The Governor suggested in his post Sine Die media availability that he would be calling a special session of the Legislature to get a bill passed — once the House Democratic caucus has identified language that at least fifty members can agree to. (To what extent House Republicans will be involved is unclear, especially with Representative J.T. Wilcox now stepping down as House minority leader.)
The differences between the original versions of 5536 and the “compromise” conference report are outlined in the Office of Program Research and Senate Committee Services staff report reproduced below.Comparison of Senate, House, and Proposed Conference Committee Versions of E2SSB 5536
The conference report managed the feat of having quite a bit for every side to dislike. Hours before the House voted, a coalition of Snohomish County mayors and business leaders called for a no vote. (Their plea was ignored by Democratic legislators representing Snohomish County, who voted for the bill.)
“At this time, we would ask that Snohomish County legislators vote ‘no’ on Senate Bill 5536 and give local governments the authority to address issues related to drug possession, public drug use and treatment incentives in their own jurisdictions,” said the coalition in a statement circulated to the press.
“We continue to believe that a meaningful solution must effectively balance legal consequences and treatment options to reverse the impacts of Blake, and that the current version of the legislation falls short of that test.”

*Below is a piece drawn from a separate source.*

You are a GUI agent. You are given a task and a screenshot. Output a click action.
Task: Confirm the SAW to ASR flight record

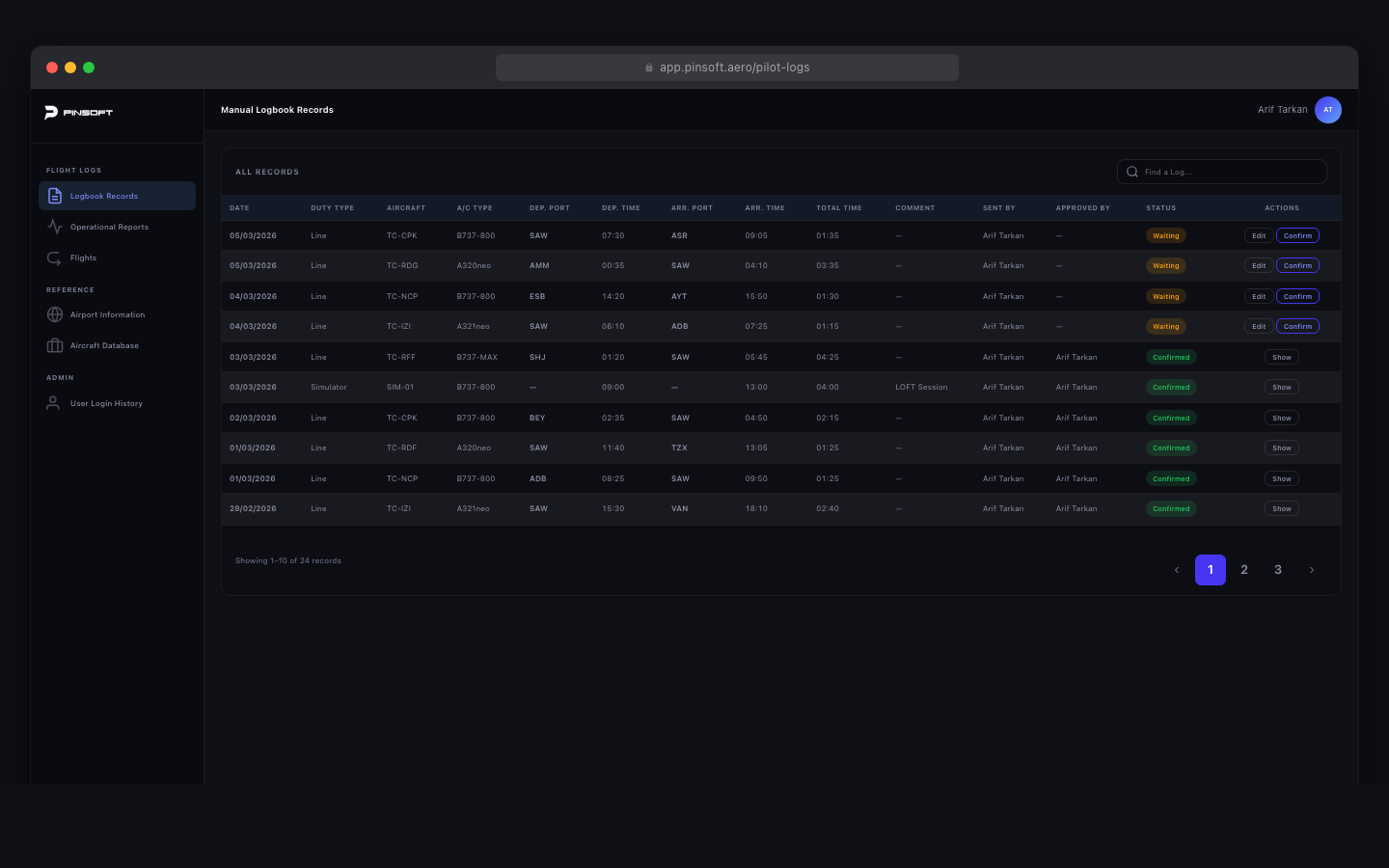point(1297,235)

On Twitter, Seattle Times reporter Jim Brunner reposted the statement and summed up the coalition’s position on the conference report as too soft on crime.
“The notion that the bill is too soft on crime is ridiculous. The House caved to pressure to escalate the penalty back up from a misdemeanor to a gross misdemeanor, with diversions allowed only with the consent of the prosecutor,” replied Alison Holcomb, ACLU of Washington’s Director of Political Strategies.

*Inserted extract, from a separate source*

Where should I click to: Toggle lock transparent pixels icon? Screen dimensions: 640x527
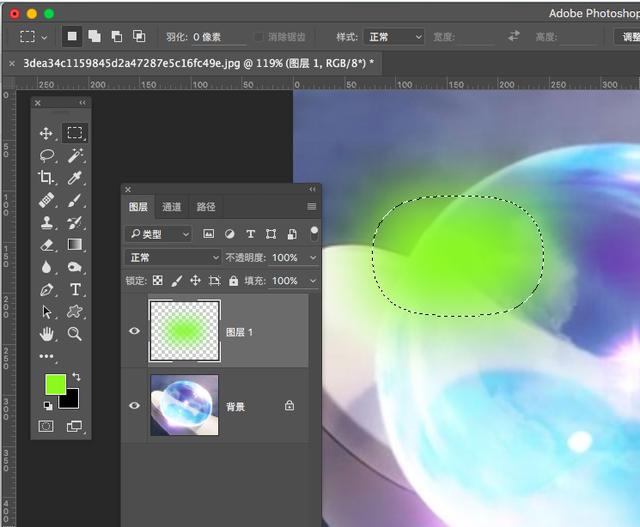[x=158, y=280]
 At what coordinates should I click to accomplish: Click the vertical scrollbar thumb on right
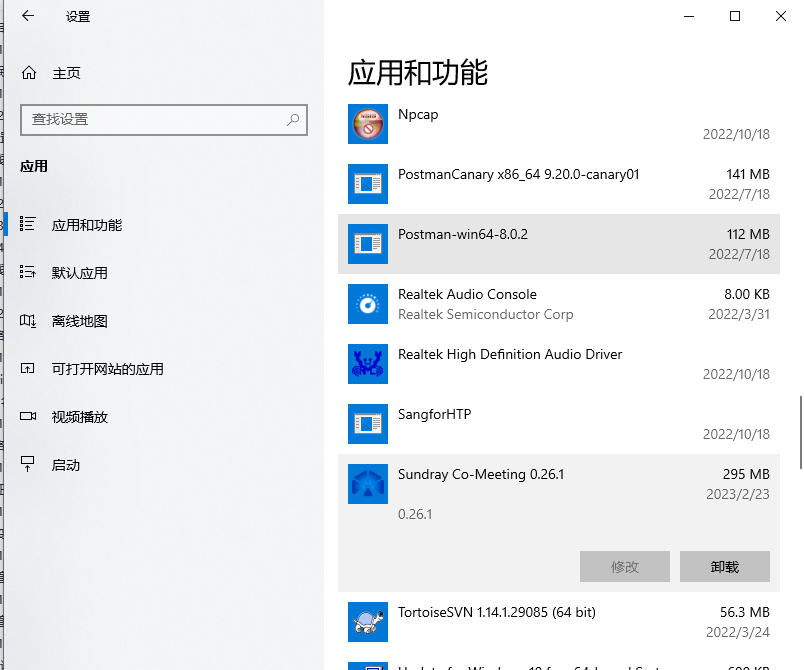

“A gross misdemeanor, carrying a penalty of up to 364 days in jail and a $5k fine, is harsher than the felony penalty that applied before the Blake decision. The standard range for the felony offense was 0–60 days for the first three offenses, less than even a misdemeanor-90 days,” Holcomb added.
“Bigger picture, can someone remind me when arresting and jailing people decreased drug use? We have decades of data showing the War on Drugs has succeeded primarily in making drugs cheaper and deadlier. Exhibit A: fentanyl.”
NPI took a position opposing the original version of SB 5536. The House’s version was also flawed, in our view, but less so than the Senate’s version.
We can understand why many Democratic representatives were uncomfortable voting for the final conference report and ultimately refused to do so.
This bill could use more work, and should be shaped through the prism of what’s humane and what’s effective at helping people break free of addictions to harmful substances, rather than the politics of fear and punishment. Tonight’s outcome, while disappointing to legislative leadership, is probably for the best.